* **REQUIRED ACTION**
An exact transcription is needed of the lines below from the one with "Instruction: Click the -50% discount badge" through the one with "455x607 pixels.", with no other lines and no pictures.

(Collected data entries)
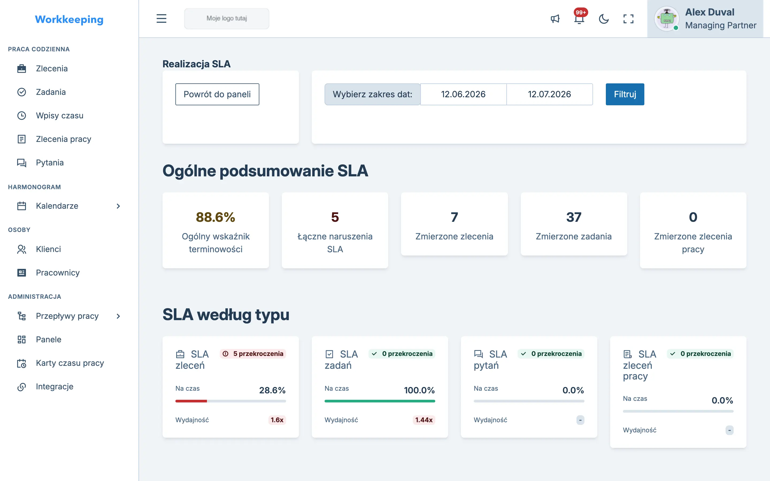The height and width of the screenshot is (481, 770).
Task: Click the Powrót do paneli button
Action: [x=217, y=94]
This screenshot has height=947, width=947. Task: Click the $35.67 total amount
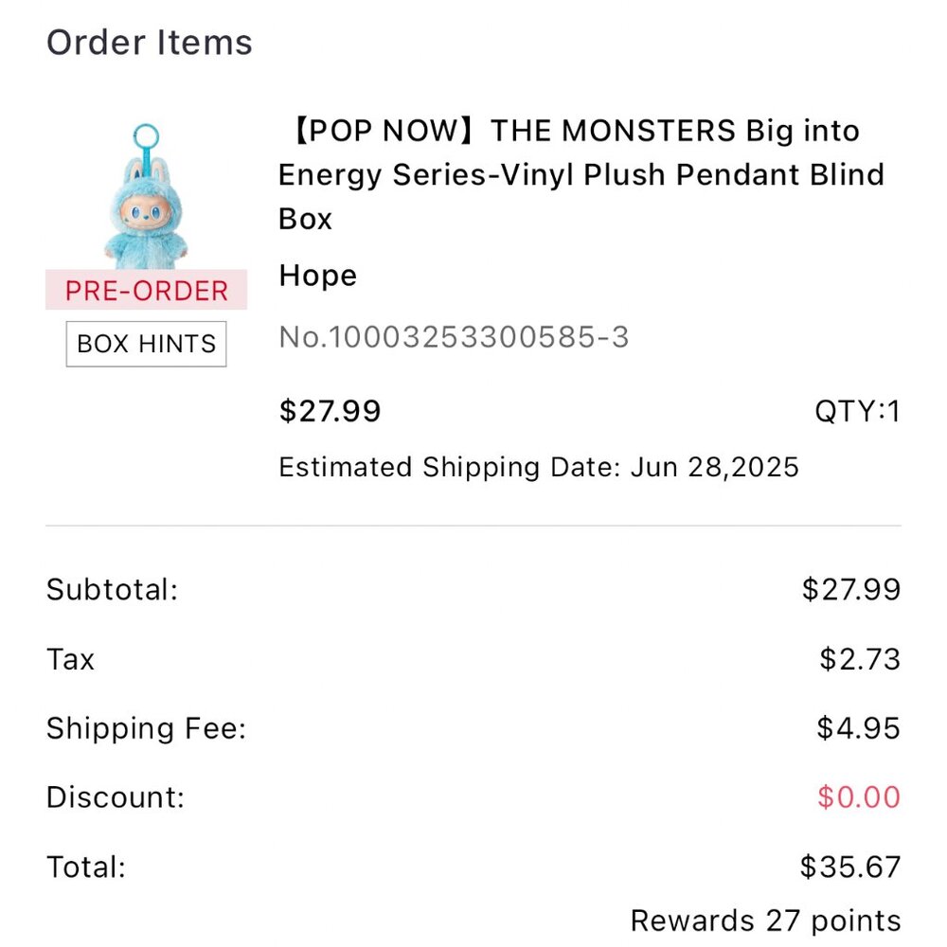click(849, 867)
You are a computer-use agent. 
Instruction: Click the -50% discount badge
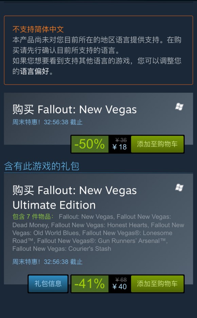click(89, 144)
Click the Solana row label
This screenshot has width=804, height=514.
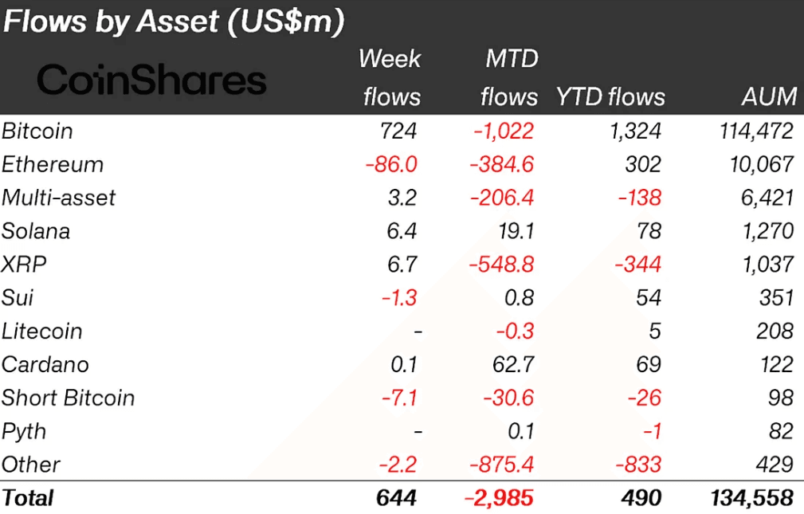tap(36, 231)
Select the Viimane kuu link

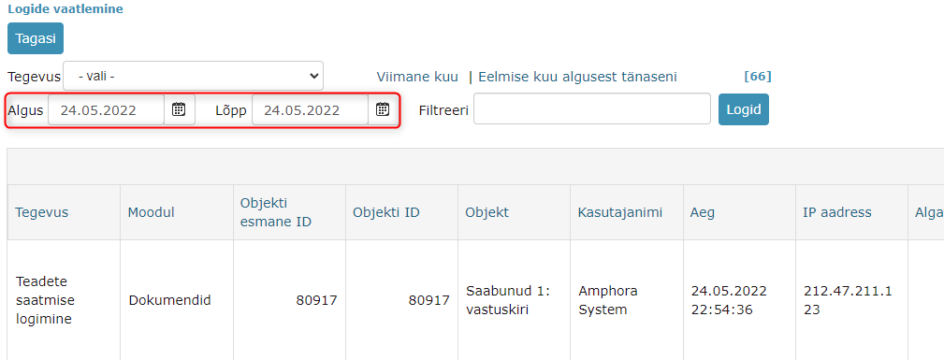point(417,77)
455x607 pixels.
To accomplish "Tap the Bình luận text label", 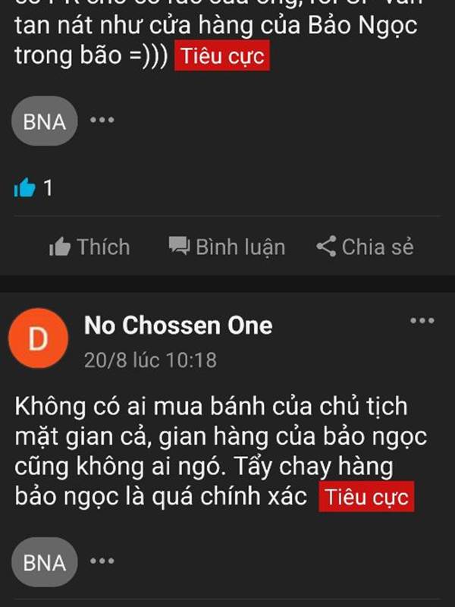I will 240,248.
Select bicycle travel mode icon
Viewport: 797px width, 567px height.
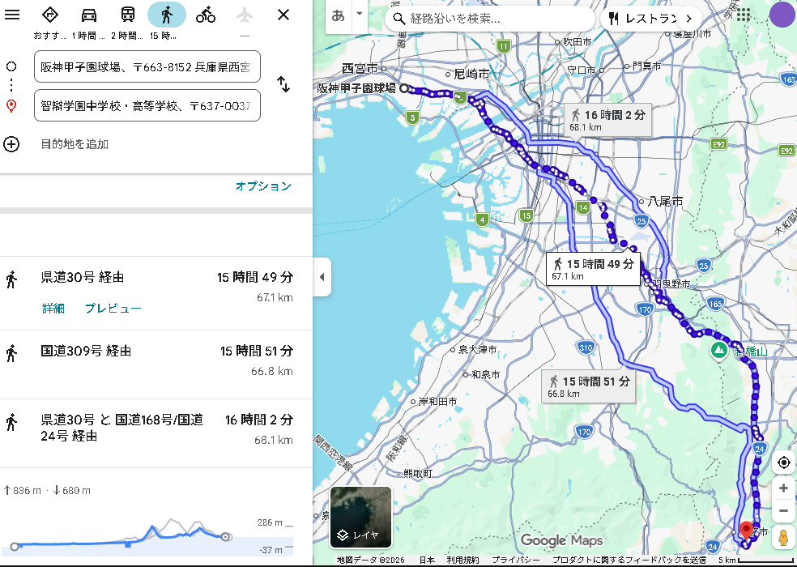(x=206, y=15)
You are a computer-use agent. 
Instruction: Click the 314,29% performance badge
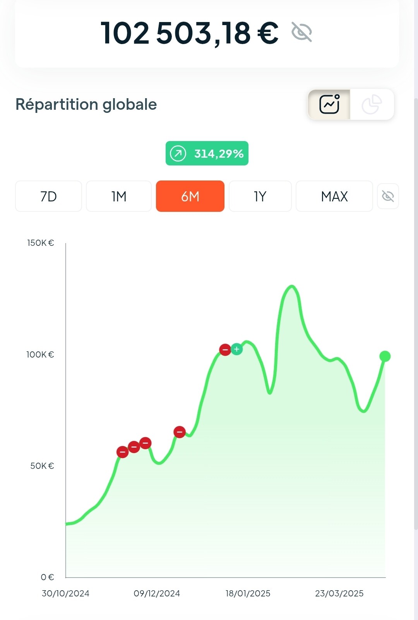click(207, 153)
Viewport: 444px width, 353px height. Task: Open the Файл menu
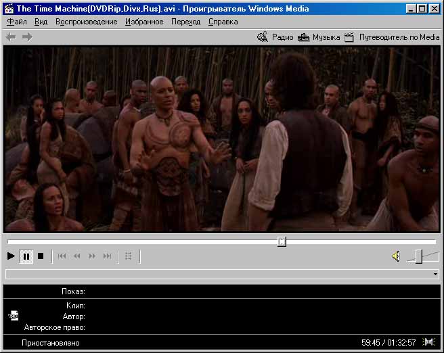coord(17,22)
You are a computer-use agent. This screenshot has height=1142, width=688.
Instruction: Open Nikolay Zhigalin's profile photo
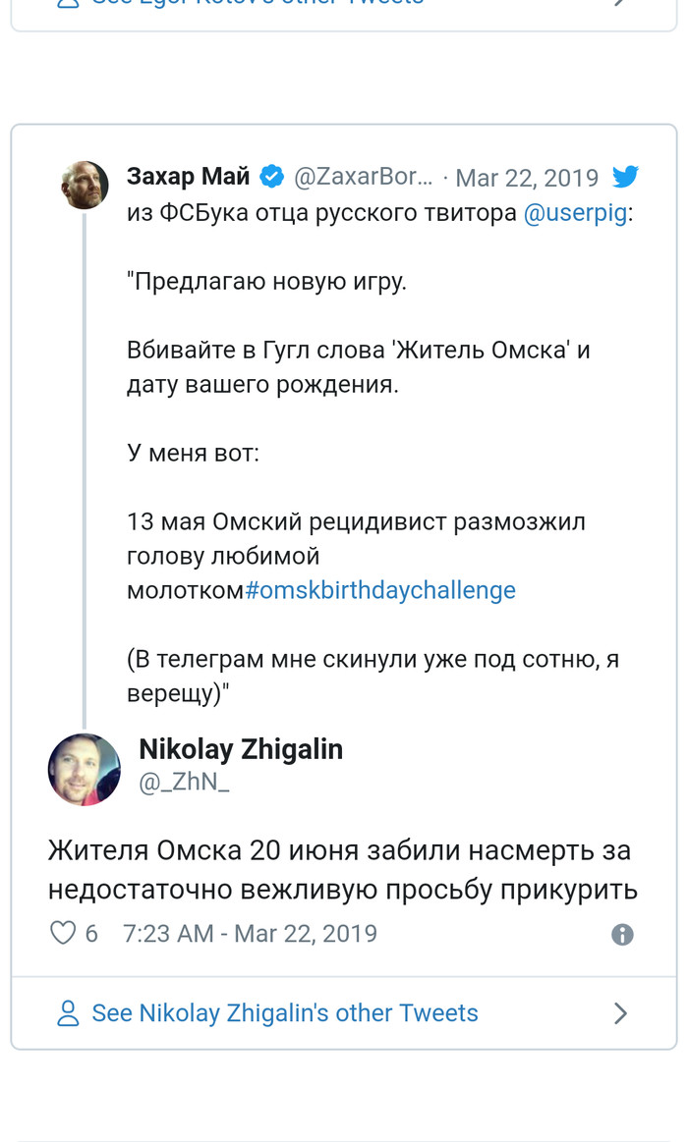85,769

* **COMPLETED TASK**
Instruction: Click the -50% discount badge
click(89, 144)
Click the Solana row label
This screenshot has width=804, height=514.
tap(36, 231)
Select the Viimane kuu link

point(417,77)
455x607 pixels.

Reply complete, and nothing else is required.